Hunger is the inner lodger in homes which are no longer sanctuaries – Miriam Grant, University of British Colombia, in her presentation, Barely Room: Lodging, Migration and Food Security in African Cities. Vast numbers of tenants have a hostile relationship with their landlords, they feel trapped. They have no lease agreement, just an oral agreement, which means tenants can be evicted for any reason or have their rent raised with no advance warning.
Diana Thomaz, Balsillie School of International Affairs, discussed the housing struggles of disenfranchised migrants in Sao Paulo, Brazil.
Day 2
Margaret Walton-Roberts, Wilfrid Laurier University, discussed nurse migration from south India to the Gulf. Fraud and exploitation concerns have led to nurses being included in the Emigration Clearance Required (ECR) system of migration, which is routed through select public sector agencies. But it’s important to understand the informal routes being used to understand true scale of migration. Very little effort is being made to improve salary and working conditions in India to address systemic drivers of migration.
Abel Chikanda, University of Kansas, chaired the session on migration corridors at the start of the second day of our workshop.
Ray Jureidini, Centre for Islamic Legislation and Ethics, College of Islamic Studies, Hamad Bin Khalifa University, explained the Kafala System in Qatar that governs migrant workers from Asia and associated corruption and reforms. Kickback bribes are huge – to the tune of billions of USD – despite the fact that labour laws in Qatar and other Gulf states ban workers having to pay money to get their jobs.
Stacey Wilson-Forsberg, Wilfrid Laurier University, talked on the phenomena of migrants stranded in Mexico. Migrants often spend long periods in countries of transit. The journey north from the Guatemala border to the United States has left thousands of people from Central America, the Caribbean and African countries in a state of limbo where they struggle to establish their right to stay. They finds ways to survive with the help of civil society.
In her presentation, Allison Petrozziello, Wilfrid Laurier University, noted that there are opportunities to expand access to rights, for example, in the leave-noone-behind principle of the SDGs. But in practice, new technologies present several threats and, in the context of migrant exclusion, statelessness and rightlessness in south-south migration, the children of migrants and refugees are indeed at risk of being left behind.
Jennifer Kandjii, Balsillie School of International Affairs, presented research on government policies in South Africa that render refugees and asylum seekers vulnerable not only to food insecurity, but also to violence. Addressing exclusionary and discriminatory policies and practices, and combatting xenophobia in everyday spaces is integral to improving food security among migrants.
In his presentation on migrant vendors and urban food governance in Cape Town, South Africa, Percy Toriro used data collected in the Hungry Cities Partnership survey on informal food vendors in Cape Town. Urbanization, migration, informal trading and urban food systems are interconnected and we need to understand them collectively.
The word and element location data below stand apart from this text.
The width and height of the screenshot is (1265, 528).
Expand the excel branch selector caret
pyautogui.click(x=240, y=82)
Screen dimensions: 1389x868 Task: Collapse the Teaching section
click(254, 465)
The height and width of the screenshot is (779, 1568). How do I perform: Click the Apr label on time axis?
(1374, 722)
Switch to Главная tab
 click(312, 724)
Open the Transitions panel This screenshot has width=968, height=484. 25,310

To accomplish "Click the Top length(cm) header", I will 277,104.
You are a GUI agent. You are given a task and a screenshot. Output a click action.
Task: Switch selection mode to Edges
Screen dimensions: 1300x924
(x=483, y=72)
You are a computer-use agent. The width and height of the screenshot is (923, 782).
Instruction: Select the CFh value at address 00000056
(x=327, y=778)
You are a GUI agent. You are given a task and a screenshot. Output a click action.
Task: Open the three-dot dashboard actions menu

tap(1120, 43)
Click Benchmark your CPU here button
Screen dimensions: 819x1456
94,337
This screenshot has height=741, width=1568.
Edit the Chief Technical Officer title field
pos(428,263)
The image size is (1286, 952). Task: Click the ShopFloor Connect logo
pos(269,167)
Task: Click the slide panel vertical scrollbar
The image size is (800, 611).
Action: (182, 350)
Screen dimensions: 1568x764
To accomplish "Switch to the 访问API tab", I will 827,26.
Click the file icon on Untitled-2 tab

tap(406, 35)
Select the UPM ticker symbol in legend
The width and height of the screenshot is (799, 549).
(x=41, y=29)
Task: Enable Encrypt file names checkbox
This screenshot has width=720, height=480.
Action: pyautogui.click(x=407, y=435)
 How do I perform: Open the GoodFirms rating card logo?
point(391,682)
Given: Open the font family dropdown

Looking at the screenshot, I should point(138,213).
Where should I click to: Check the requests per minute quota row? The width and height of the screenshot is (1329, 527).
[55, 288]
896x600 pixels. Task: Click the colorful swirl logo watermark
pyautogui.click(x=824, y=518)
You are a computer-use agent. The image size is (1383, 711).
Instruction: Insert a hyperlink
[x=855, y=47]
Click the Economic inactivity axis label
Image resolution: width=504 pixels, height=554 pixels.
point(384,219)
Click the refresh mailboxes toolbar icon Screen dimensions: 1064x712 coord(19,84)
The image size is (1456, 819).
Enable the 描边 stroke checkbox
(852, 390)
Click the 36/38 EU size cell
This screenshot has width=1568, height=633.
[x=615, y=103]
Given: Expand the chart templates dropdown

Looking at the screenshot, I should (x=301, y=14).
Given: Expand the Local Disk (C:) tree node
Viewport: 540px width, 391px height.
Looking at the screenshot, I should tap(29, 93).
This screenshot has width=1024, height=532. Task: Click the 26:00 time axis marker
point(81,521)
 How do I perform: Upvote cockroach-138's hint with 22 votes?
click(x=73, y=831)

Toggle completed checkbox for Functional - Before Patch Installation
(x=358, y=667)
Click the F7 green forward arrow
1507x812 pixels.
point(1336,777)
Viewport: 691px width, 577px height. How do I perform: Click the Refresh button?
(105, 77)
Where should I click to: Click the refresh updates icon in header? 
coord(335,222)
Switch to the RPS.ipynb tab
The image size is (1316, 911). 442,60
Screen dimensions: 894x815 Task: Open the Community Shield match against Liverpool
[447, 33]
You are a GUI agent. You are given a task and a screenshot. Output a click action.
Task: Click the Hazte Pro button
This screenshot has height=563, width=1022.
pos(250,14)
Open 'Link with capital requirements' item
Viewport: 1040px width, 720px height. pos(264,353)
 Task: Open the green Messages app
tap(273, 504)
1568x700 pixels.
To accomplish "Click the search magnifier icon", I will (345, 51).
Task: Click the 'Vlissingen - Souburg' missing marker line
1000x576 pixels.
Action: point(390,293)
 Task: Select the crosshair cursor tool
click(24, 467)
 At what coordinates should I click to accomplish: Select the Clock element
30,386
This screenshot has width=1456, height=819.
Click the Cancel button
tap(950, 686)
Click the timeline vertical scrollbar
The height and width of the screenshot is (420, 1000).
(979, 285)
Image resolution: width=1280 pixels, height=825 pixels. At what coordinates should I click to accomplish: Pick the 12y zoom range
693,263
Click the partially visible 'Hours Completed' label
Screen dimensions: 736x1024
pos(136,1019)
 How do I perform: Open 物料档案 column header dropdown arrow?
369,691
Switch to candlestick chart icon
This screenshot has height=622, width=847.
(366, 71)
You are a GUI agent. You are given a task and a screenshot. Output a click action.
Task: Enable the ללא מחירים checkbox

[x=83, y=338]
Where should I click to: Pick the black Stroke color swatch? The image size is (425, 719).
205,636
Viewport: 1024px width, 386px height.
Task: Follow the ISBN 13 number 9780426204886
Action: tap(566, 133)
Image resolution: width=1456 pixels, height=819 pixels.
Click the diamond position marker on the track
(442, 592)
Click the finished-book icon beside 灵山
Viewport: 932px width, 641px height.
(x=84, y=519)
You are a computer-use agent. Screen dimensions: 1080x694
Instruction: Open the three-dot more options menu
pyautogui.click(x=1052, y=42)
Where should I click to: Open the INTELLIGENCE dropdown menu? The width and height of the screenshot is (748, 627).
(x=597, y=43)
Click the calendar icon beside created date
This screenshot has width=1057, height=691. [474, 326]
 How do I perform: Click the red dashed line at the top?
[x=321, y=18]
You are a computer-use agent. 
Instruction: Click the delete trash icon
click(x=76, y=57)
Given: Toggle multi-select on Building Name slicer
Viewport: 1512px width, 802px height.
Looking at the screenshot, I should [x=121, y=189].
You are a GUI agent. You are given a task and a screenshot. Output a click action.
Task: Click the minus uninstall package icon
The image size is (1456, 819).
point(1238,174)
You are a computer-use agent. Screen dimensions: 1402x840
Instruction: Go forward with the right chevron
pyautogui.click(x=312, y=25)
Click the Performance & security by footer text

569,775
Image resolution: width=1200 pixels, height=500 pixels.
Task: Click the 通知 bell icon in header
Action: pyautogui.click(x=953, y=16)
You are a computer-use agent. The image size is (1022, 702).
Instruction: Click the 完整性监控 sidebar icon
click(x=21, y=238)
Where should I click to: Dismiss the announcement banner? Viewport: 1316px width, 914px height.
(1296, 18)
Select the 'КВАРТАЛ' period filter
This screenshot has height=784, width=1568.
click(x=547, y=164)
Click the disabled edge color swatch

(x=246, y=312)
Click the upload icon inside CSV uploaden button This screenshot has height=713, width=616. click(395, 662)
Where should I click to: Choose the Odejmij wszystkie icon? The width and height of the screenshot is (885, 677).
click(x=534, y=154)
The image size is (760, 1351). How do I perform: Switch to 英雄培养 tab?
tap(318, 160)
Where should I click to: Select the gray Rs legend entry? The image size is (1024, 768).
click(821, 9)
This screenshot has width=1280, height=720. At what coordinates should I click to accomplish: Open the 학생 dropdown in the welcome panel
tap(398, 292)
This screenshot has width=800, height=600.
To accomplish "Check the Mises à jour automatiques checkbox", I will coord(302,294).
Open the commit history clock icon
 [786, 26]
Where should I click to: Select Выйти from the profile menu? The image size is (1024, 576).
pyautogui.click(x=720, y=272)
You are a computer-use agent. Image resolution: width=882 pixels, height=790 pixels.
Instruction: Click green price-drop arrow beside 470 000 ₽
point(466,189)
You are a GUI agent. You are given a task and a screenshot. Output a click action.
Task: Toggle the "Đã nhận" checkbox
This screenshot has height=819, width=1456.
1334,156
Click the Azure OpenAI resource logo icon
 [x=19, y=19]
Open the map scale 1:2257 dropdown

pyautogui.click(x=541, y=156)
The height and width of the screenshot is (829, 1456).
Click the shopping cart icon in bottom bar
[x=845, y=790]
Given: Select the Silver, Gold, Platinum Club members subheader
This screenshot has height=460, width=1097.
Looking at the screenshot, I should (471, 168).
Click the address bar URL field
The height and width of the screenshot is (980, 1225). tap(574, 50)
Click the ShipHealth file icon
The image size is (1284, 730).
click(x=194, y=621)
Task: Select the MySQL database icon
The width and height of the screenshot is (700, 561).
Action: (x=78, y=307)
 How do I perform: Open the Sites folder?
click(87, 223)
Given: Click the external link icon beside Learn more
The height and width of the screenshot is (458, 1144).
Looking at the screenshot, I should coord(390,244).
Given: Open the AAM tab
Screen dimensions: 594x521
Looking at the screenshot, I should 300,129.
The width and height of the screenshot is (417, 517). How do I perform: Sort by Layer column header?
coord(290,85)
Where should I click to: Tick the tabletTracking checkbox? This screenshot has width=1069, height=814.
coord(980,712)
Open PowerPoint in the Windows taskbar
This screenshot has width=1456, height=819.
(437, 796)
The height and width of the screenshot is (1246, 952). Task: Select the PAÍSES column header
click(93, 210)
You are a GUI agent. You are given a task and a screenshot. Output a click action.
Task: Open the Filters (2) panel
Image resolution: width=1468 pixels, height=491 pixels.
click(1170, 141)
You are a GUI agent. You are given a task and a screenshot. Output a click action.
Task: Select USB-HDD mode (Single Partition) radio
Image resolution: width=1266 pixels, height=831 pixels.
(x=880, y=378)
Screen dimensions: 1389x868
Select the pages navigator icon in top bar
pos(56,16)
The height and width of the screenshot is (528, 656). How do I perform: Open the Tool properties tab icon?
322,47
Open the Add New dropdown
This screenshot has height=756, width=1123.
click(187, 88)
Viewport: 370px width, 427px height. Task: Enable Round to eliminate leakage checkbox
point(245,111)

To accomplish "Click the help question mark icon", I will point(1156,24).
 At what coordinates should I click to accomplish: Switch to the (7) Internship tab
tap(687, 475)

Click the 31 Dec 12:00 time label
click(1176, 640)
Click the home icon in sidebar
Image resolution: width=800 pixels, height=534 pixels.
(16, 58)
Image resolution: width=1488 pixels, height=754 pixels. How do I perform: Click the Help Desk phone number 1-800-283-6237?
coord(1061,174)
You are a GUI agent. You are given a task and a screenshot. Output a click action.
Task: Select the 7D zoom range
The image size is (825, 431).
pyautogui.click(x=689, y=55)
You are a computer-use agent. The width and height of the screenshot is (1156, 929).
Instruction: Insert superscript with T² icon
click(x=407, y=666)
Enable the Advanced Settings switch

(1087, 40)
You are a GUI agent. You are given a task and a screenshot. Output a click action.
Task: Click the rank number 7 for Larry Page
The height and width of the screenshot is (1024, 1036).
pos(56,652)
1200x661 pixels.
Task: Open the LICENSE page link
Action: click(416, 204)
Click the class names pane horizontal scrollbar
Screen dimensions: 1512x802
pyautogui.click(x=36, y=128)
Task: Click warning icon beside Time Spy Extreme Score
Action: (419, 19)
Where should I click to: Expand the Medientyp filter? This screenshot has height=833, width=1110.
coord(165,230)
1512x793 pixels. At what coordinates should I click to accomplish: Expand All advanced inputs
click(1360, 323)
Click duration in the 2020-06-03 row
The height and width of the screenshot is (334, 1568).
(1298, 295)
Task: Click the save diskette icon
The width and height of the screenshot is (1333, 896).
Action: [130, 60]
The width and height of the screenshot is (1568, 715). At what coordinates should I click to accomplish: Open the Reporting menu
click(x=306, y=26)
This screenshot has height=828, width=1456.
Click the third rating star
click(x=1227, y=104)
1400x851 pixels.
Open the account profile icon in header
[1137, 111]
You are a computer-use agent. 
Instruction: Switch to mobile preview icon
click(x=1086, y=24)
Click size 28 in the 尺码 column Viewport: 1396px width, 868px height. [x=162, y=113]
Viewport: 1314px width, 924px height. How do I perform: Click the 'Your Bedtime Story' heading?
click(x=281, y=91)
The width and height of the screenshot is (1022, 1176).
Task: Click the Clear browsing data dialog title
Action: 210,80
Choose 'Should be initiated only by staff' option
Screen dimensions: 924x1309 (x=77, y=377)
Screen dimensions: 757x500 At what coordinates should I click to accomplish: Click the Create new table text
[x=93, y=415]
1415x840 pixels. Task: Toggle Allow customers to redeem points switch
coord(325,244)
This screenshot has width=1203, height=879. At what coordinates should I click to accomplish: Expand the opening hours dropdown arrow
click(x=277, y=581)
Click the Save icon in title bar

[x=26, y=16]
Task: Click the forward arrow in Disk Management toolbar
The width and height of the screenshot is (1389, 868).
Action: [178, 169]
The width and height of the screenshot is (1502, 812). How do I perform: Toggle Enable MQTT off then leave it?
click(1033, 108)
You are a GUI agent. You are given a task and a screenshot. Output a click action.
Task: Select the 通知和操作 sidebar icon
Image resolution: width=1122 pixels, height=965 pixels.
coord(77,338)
Cherie Enns, University of Fraser Valley, and Stephen Otieno, C40 Nairobi food advisor, presented lessons from Nairobi, Kenya, and Dar es Salaam, Tanzania, with the aim of outlining a framework for developing policy and planning at city level to meet the children’s food security needs. In Nairobi, 41% of the 6.5 million population is under the age of 19. The Kenyan capital hosts 31% of the country’s in-migrants and the most frequent reasons for migration are unemployment, food insecurity and conflict. In Dar es Salaam, 38% of the population is under the age of 15.